Para poder lograrlo los docentes debemos vencer varios prejuicios, entre los que podemos a encontrar como algunos de los más reconocidos:

  • “Si cuento lo que hago me van a robar a las ideas”: existe una creencia generalizada de que al compartir una planificación; lo que se hace para un acto escolar; una propuesta didáctica; un material producido; etc. se corre el riesgo de que alguien se apropie de ella/él. Cabe señalar que este riesgo existe en cualquier profesión, pero en la docencia se transforma en un fuerte argumento para no compartir lo que se hace.

  • “Si comparto mis acciones me expongo a que las critiquen”: se observa la opinión de los colegas siempre como un “ataque” pero raramente como un aporte para seguir pensando y mejorando las propuestas.

  • “Si pongo en práctica lo que pienso puedo mostrar debilidad y los alumnos se van a aprovechar de la situación”: las ideas innovadoras propias del discurso pedagógico actual, en la práctica se ven como amenazantes para el sostenimiento de la autoridad del saber y por lo tanto del manejo de las relaciones de poder.

La posibilidad de revisar estos prejuicios puede permitirnos centrar la mirada en los buenos modelos. Hoy contamos con el enorme aporte de las redes que permiten conformar las denominadas “comunidades de práctica” (Wenger, 2001), esos grupos que se reúnen por intereses comunes y comparte conocimiento y experiencias a través de la red contribuyendo así a la construcción de innovaciones. En estos espacios es donde se ponen de manifiesto muchas veces las buenas prácticas pedagógicas, que se instituyen en el pilar sobre el que se van desarrollando nuevas experiencias de enseñanza. Se constituyen al mismo tiempo en una fuente de inspiración y como modelo de acción de los colegas, pero por sobre todo operan estimulando el cambio y animando a otros a probar y conocer.

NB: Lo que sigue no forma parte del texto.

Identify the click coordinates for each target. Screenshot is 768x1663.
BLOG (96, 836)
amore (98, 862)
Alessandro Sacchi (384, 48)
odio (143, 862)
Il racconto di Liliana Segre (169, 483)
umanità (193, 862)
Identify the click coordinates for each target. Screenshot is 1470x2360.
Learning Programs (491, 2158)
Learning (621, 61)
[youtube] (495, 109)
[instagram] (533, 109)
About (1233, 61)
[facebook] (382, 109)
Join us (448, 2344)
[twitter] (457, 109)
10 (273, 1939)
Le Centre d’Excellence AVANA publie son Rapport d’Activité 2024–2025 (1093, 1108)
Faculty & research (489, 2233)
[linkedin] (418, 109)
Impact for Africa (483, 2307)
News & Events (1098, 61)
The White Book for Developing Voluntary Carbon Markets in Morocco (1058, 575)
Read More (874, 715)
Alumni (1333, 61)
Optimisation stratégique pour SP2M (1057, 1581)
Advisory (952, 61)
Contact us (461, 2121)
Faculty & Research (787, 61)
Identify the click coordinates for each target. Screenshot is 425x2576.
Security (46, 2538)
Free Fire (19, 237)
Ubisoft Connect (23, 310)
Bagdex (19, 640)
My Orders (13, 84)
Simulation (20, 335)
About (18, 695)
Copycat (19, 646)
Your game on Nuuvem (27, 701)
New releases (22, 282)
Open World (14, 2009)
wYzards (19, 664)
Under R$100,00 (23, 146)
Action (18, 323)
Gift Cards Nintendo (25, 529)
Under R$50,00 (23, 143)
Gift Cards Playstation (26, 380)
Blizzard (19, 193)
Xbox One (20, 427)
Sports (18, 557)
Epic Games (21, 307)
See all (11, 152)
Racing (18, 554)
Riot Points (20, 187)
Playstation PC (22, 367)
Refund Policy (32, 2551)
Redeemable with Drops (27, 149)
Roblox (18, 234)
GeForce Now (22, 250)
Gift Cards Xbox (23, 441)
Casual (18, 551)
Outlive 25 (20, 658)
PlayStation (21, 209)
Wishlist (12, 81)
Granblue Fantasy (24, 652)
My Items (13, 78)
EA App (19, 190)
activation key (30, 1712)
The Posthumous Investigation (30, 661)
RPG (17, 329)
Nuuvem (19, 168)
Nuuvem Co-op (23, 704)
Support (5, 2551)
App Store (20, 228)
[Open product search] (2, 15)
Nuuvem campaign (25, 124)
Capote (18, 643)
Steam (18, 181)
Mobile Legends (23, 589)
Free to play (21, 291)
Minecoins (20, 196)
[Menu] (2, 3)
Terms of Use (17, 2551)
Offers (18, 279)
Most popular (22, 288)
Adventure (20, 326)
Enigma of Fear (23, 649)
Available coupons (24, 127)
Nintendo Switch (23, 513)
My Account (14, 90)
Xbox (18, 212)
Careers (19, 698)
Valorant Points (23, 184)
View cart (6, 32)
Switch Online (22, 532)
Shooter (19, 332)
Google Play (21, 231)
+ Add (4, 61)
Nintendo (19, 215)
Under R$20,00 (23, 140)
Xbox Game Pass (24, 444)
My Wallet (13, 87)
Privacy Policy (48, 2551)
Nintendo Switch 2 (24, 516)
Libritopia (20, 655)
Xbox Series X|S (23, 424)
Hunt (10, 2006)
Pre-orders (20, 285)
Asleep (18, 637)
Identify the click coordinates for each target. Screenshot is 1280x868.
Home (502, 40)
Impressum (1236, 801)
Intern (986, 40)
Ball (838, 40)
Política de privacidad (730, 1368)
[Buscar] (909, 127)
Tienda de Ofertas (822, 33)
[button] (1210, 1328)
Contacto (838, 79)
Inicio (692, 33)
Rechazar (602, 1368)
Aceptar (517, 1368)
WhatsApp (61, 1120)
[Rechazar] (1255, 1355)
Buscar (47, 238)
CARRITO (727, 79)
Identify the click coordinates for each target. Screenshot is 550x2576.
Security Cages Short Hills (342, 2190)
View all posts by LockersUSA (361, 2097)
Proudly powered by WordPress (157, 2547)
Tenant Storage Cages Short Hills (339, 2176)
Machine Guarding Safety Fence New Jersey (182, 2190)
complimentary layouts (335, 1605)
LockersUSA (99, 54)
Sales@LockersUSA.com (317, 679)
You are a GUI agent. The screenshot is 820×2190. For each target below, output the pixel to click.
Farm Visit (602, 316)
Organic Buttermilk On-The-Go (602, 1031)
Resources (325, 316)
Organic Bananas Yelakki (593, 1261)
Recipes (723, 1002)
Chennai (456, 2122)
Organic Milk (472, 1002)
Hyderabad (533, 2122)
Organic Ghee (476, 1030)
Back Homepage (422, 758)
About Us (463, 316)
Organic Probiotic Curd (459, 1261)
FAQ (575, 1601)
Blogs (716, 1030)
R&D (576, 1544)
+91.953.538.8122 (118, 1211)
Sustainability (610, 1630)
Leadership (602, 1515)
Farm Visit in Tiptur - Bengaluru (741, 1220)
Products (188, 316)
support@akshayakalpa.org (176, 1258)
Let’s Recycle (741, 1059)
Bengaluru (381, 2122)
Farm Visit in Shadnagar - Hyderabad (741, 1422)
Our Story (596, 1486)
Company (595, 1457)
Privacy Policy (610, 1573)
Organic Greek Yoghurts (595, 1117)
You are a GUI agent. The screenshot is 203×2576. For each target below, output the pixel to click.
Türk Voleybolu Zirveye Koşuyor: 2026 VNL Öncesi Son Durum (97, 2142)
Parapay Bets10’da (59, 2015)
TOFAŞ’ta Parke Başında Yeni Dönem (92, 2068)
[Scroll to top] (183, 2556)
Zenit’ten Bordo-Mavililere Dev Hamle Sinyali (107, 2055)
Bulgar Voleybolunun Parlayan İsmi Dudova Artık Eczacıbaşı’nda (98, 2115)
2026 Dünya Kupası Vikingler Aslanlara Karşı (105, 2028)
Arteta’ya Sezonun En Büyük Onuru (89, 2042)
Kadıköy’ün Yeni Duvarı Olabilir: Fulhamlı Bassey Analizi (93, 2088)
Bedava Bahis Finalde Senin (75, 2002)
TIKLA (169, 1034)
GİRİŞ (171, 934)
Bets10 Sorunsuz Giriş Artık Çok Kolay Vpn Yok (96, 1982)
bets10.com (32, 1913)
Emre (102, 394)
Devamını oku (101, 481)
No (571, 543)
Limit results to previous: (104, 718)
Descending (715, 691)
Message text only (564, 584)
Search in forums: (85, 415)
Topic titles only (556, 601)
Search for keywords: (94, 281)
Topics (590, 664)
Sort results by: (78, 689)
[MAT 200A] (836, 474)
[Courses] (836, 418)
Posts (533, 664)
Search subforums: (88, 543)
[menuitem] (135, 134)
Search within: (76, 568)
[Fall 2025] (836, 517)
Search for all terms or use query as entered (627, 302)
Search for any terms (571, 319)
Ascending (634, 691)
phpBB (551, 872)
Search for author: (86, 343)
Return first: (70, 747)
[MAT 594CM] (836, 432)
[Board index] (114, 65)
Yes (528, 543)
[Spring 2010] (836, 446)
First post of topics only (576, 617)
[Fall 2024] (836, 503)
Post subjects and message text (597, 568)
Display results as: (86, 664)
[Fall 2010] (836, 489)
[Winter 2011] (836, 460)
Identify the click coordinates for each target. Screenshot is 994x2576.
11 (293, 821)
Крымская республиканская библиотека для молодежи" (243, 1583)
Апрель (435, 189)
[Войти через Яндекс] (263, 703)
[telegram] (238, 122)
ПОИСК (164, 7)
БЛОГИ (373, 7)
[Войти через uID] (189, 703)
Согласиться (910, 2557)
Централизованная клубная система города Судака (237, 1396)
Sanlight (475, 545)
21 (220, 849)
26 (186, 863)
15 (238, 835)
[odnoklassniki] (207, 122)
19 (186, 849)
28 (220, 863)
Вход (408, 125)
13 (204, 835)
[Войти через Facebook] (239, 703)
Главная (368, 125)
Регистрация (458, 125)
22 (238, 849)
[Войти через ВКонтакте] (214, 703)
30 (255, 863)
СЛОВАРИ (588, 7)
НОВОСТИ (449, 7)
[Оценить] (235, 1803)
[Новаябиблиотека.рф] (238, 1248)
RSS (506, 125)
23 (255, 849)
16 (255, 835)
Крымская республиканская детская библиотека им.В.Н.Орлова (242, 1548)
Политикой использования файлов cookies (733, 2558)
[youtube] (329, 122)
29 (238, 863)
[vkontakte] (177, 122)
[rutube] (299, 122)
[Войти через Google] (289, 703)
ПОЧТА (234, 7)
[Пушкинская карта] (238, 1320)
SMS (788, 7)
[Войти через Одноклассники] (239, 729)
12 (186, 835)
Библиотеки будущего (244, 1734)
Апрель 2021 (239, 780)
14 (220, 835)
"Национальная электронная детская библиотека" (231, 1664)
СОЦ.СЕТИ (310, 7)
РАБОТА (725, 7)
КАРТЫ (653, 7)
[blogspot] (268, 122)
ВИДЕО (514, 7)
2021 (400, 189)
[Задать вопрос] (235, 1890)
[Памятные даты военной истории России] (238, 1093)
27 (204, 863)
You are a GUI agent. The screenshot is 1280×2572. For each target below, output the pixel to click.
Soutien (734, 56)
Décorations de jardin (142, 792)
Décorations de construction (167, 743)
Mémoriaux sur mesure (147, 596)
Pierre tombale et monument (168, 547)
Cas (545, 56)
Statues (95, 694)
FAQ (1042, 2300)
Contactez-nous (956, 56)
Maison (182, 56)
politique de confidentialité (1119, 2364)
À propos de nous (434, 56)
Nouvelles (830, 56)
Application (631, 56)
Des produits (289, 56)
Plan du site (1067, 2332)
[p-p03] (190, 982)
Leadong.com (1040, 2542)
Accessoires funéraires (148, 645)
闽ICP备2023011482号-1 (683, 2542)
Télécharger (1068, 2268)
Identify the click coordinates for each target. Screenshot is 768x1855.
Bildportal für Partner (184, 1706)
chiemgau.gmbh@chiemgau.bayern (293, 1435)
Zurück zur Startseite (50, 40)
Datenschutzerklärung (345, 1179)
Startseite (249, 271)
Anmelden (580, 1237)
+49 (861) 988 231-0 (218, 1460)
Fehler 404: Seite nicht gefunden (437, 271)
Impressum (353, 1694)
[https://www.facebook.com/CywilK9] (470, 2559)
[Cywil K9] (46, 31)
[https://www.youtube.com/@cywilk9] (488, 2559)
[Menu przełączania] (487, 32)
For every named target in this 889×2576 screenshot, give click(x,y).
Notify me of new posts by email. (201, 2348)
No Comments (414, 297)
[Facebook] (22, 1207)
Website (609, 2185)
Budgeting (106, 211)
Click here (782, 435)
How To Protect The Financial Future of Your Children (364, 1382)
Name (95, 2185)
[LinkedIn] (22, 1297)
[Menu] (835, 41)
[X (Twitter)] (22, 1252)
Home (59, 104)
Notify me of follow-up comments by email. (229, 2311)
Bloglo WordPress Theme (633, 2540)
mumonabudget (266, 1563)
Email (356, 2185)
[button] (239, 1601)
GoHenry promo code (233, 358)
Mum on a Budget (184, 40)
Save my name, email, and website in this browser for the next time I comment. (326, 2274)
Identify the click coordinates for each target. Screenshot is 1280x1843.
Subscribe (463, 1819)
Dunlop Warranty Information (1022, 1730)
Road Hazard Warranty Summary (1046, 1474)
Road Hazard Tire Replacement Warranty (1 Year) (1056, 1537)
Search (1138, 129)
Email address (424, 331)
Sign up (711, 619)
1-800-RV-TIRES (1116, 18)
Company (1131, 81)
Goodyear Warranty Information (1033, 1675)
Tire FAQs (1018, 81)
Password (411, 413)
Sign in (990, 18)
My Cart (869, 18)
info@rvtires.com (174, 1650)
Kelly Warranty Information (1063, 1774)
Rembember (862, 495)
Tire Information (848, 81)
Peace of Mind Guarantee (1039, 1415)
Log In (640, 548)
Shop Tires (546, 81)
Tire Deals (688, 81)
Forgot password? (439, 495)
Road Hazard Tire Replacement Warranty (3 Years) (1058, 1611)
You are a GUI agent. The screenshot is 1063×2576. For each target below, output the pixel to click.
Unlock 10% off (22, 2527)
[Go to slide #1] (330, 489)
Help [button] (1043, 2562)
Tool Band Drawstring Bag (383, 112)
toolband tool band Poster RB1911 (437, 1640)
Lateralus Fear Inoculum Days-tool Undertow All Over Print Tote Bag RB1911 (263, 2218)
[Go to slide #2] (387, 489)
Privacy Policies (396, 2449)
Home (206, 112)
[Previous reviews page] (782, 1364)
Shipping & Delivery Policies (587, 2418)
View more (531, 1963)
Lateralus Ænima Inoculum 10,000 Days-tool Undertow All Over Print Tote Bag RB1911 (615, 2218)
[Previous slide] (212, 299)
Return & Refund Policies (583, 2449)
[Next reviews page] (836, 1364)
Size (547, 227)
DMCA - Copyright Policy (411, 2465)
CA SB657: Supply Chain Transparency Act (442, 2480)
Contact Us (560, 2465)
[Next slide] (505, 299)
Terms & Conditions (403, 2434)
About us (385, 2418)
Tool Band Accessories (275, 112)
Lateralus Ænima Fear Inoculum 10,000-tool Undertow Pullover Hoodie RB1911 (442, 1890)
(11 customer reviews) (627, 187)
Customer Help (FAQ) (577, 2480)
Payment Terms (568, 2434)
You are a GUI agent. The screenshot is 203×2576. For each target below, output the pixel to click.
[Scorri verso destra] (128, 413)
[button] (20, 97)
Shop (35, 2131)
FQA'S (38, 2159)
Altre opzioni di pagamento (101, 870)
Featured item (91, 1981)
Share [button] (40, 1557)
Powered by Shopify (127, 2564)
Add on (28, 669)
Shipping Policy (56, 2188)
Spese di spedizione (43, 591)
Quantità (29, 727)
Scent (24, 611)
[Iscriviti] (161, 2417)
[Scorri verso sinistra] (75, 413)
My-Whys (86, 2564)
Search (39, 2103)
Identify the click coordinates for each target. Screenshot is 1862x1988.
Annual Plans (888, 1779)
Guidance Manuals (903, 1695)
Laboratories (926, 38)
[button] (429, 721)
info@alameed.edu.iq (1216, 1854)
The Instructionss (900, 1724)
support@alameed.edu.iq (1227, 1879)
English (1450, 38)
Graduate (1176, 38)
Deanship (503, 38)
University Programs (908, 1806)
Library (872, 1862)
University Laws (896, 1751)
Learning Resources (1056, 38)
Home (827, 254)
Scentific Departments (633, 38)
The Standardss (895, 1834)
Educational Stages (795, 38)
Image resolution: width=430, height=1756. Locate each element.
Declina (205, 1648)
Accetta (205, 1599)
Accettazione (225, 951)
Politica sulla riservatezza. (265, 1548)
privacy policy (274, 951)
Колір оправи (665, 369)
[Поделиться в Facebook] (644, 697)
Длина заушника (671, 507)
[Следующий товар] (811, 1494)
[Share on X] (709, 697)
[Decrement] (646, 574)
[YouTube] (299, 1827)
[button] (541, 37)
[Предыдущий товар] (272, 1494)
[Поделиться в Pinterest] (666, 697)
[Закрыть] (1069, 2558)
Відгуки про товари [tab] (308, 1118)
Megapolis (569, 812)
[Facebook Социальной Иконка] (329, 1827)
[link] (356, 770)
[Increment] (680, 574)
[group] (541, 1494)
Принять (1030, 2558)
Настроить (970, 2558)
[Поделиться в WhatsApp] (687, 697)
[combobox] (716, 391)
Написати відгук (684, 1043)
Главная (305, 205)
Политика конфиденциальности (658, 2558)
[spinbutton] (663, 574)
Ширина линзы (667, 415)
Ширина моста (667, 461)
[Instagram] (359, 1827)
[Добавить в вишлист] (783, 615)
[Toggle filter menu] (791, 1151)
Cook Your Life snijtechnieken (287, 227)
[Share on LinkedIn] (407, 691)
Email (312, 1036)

En mis años de trabajo junto a profesionales de otros campos y disciplinas alejados de la Pedagogía y la Didáctica, aprendí a comprender cuán prejuicios e intrincados solemos ser los enseñantes. Pero también muchas veces caemos en una suerte de “soberbia” de creer que nuestros marcos de referencia son más válidos que los de quienes intentan enseñar de un modo más “intuitivo” y basados en las cosas buenas y malas que vieron hacer a otros docentes. Y sin embargo el valor de los buenos modelos sigue teniendo un peso decisivo para definir las formas de enseñar. Tal es así que por ejemplo cuando los estudiantes de profesorado se forman para ejercer su futura profesión suele tener más valor este aspecto que gran parte de los conceptos y enfoques que aprenden, y así como su acción docente se define más por lo que vieron hacer a otros que por aquello que les fue enseñado como parte de su formación (aparece así la idea de la formación docente como “empresa de bajo impacto” que desarrolla Terhart  en donde la formación inicial se desvaloriza frente a las primeras prácticas en escuelas).

¿Por qué quedarnos entonces en análisis que nos coartan la posibilidad de intercambio y revalorización de las buenas prácticas de enseñanza, solo por el temor de ser “tildados” como tecnócratas por intentar modelizar acciones valiosas?

Los buenos modelos marcaron mis formas de enseñar. Quienes somos docentes tenemos la fuerte impronta de querer constituirnos en un buen modelo para otros a quienes enseñamos. Negar este hecho es a mi entender prácticamente combatir el sentido mismo de la enseñanza. Así que ya es hora de dejar de fantasmas a donde no los hay… enseñar es indudablemente querer influir positivamente sobre la vida de quien aprende. Compartamos nuestras experiencias que dan cuenta de ello.